Background: Whether stroke patients treated at hospitals with better short-term quality performance metrics have better long-term outcomes is unknown. We determined if ischemic stroke patients treated at US hospitals with better past performance on the Centers for Medicare & Medicaid Services (CMS) 30-day mortality and readmission outcome measures for stroke had better 1-year outcomes compared to those treated at other hospitals. Methods: We included all Medicare fee-for-service beneficiaries aged ≥65 years discharged alive from US hospitals with a principal diagnosis of ischemic stroke from 07/01/2015 to 12/31/2018. We categorized patients by the treating hospital’s performance on the CMS hospital-specific 30-day risk-standardized all-cause mortality and readmission rate measures for stroke from 07/01/2012 to 06/30/2015: Low-Low (both CMS mortality and readmission rates for the hospital were <25 th percentile of national rates), High-High (both >75 th percentile), and Intermediate (all others).
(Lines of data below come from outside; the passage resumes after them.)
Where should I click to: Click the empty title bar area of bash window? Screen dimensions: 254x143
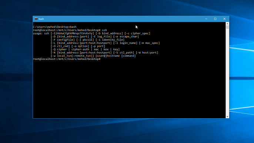pos(121,19)

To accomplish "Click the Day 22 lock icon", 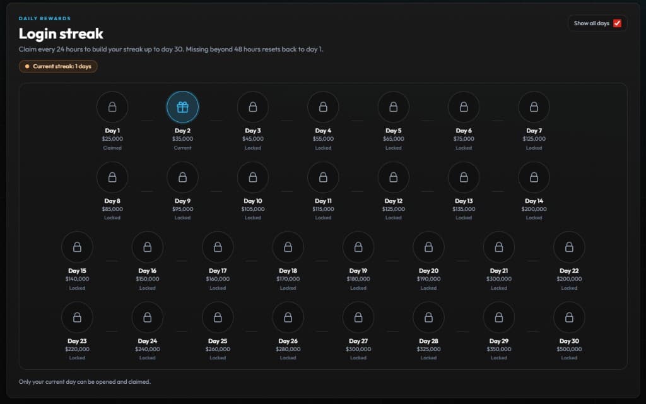I will click(568, 247).
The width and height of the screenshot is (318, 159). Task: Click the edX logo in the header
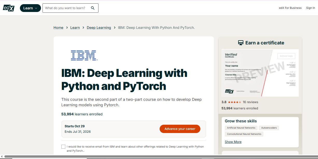(8, 8)
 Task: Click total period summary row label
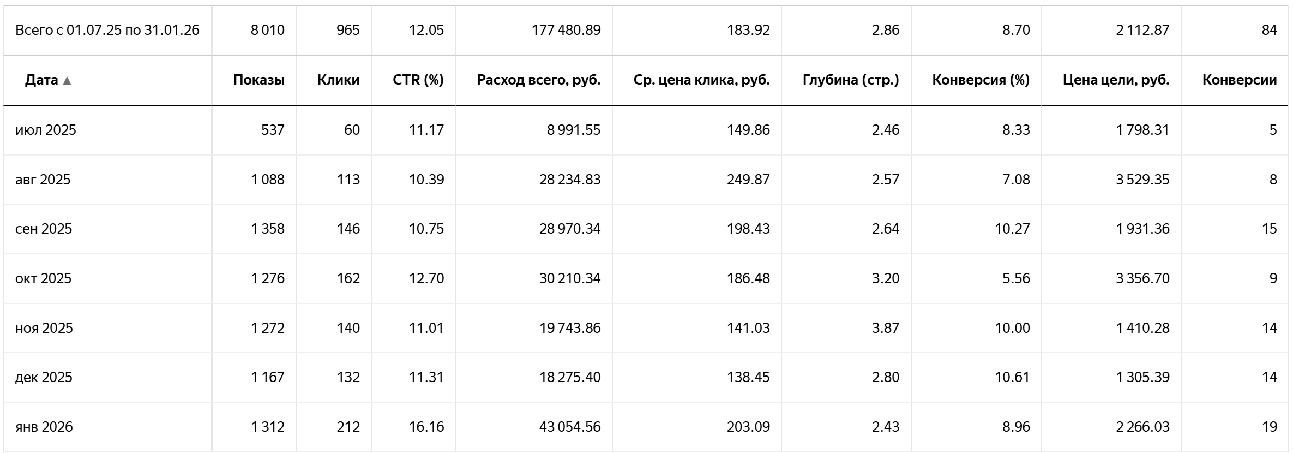pos(107,30)
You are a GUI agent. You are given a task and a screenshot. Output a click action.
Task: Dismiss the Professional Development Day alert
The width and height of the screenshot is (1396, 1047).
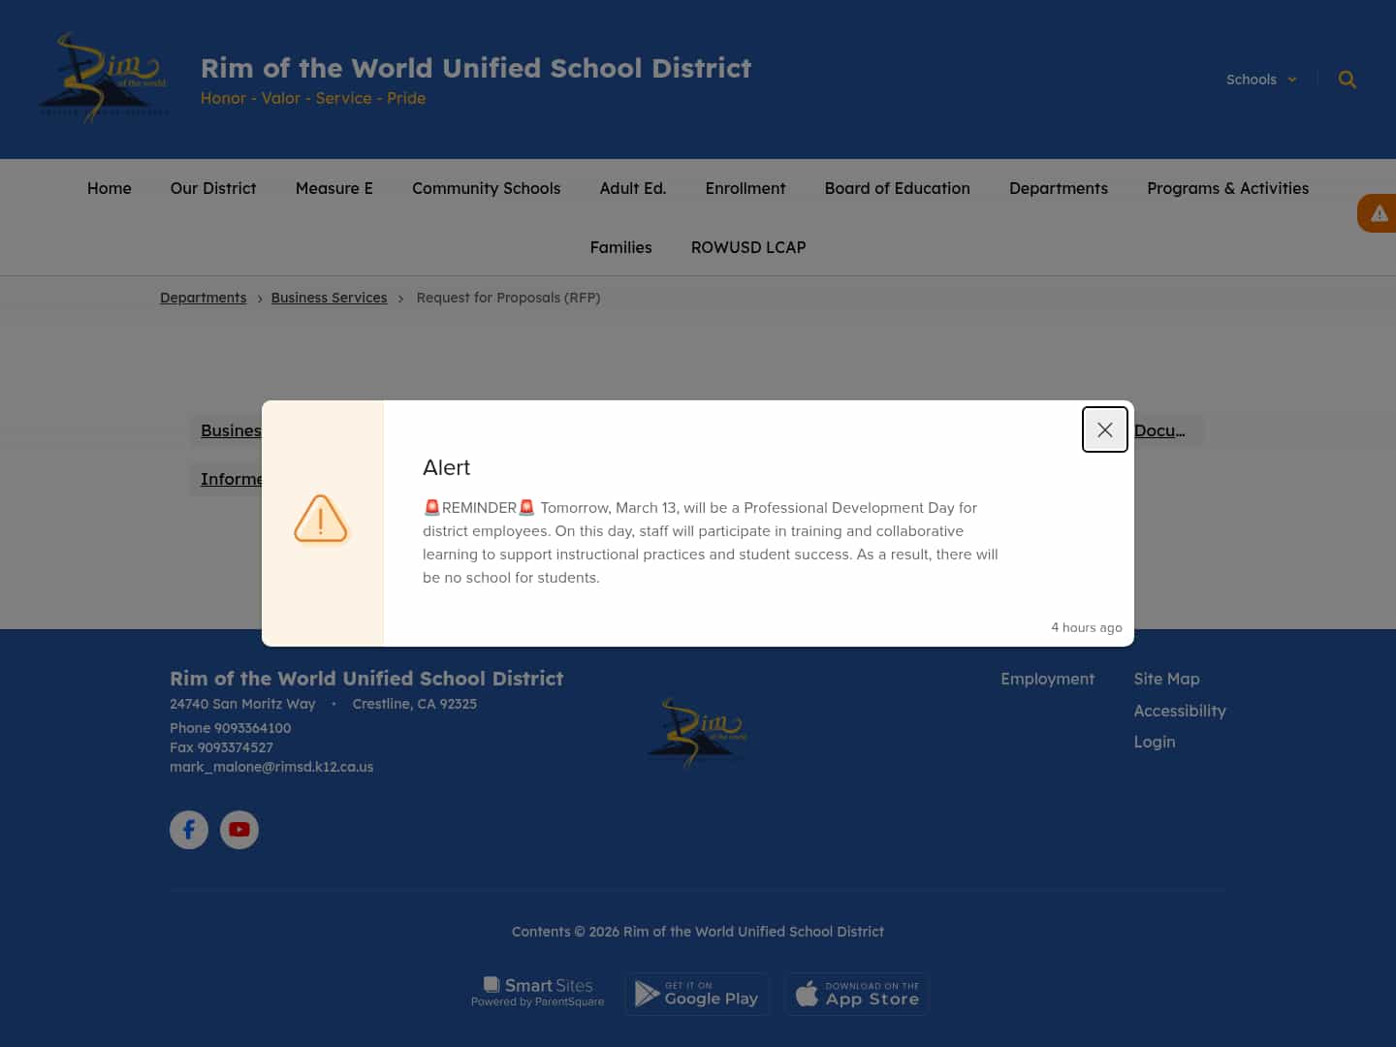coord(1104,429)
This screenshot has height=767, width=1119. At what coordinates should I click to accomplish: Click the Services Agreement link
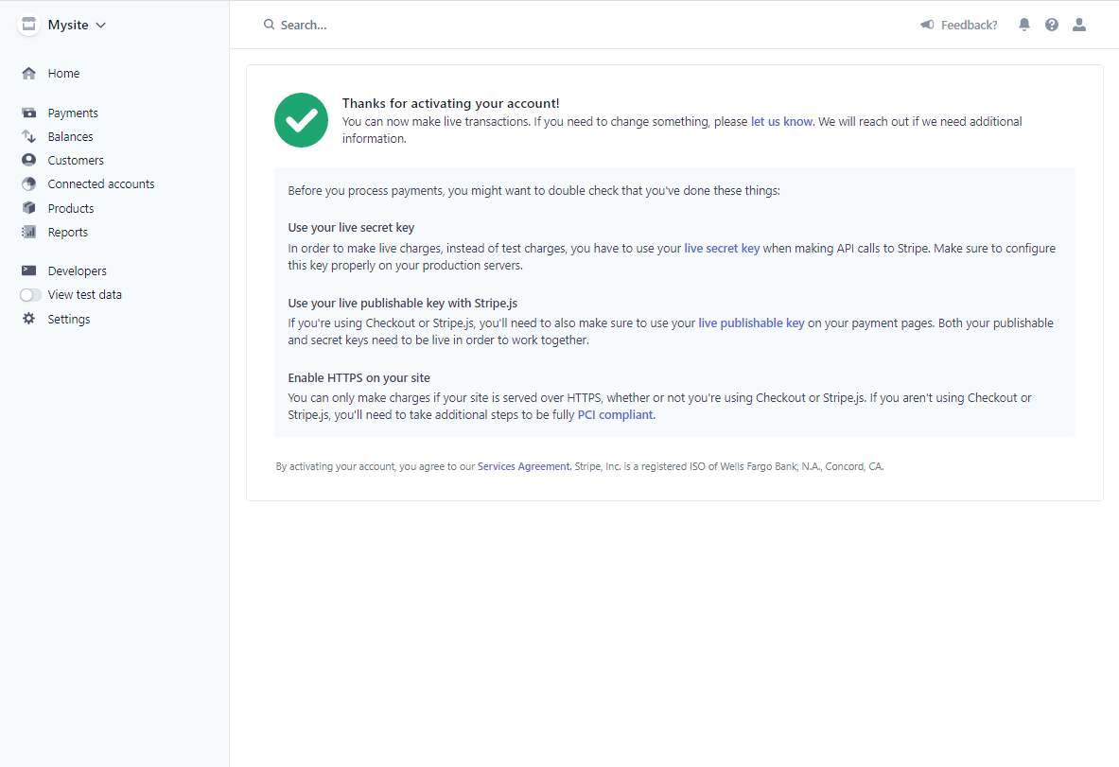tap(523, 466)
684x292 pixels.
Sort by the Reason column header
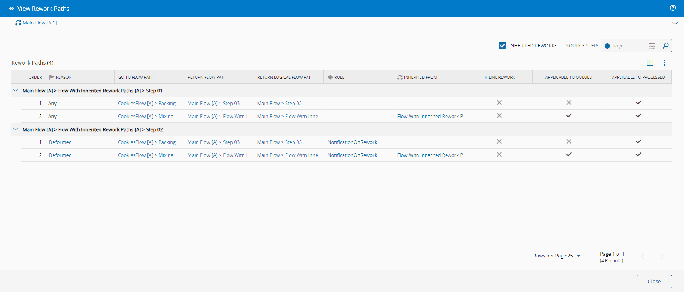[64, 77]
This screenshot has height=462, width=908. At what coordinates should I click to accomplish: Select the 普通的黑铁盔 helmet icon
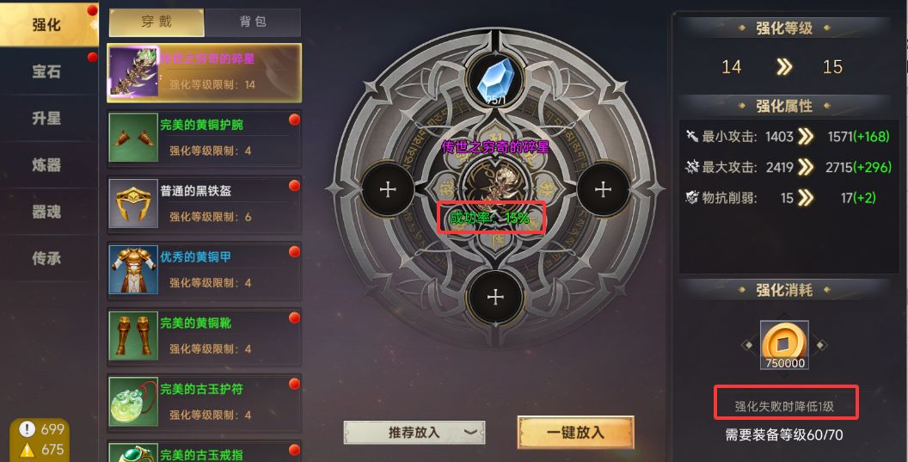pos(133,203)
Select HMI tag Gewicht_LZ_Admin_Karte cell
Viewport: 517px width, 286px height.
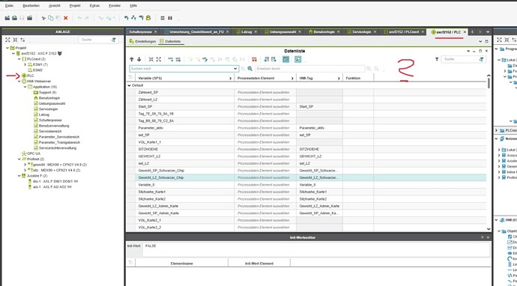click(x=319, y=206)
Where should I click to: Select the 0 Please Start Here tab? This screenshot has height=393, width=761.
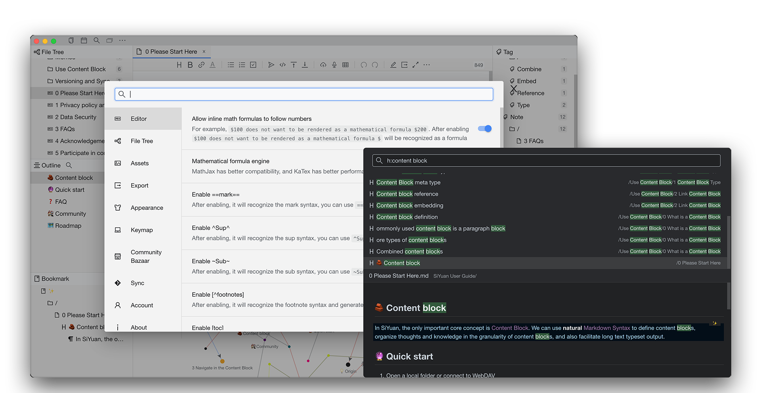tap(171, 52)
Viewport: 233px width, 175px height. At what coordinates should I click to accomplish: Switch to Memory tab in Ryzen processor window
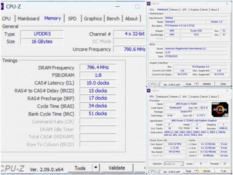(x=174, y=97)
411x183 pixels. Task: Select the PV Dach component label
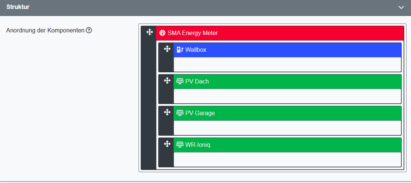[197, 81]
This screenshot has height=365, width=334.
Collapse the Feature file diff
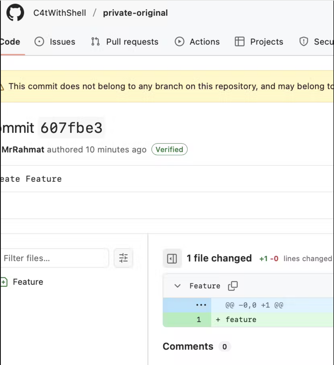(178, 286)
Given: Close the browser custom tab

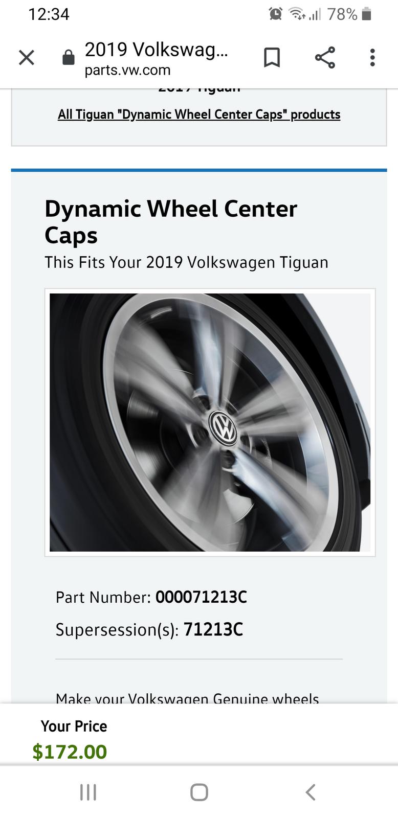Looking at the screenshot, I should tap(27, 58).
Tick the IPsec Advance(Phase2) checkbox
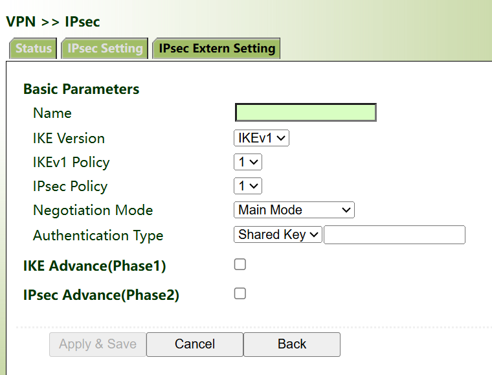Viewport: 492px width, 375px height. 240,293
We balanced characteristics between hospital performance categories using stabilized inverse probability weights (IPW) based on patient demographic and clinical factors. We fit Cox models to assess patient risks of 1-year mortality and recurrent stroke across hospital performance categories, weighted by the IPW and accounting for competing risks. Results: There were 595,929 stroke patients (mean age 78.9y, 54.4% women, 82.2% White) discharged from 134 Low-Low, 2288 Intermediate, and 141 High-High hospitals. For patients treated at Low-Low, Intermediate, and High-High hospitals, respectively, 1-year mortality rates were 23.8% (95% CI 23.3-24.3%), 25.2% (25.1-25.3%), and 26.5% (26.1-26.9%), and recurrence rates were 8.0% (7.6-8.3%), 7.9% (7.8-8.0%), and 8.0% (7.7-8.3%). Compared with patients at High-High hospitals, those at Low-Low and Intermediate hospitals, respectively, had 15% (hazard ratio 0.85; 95% CI 0.82-0.87) and 9% (0.91; 0.89-0.93) lower risks of 1-year mortality but no difference in 1-year recurrence. Conclusions: Ischemic stroke patients treated at better-performing hospitals had lower risks of post-discharge 1-year mortality but similar risks of recurrent stroke compared with patients treated at other hospitals.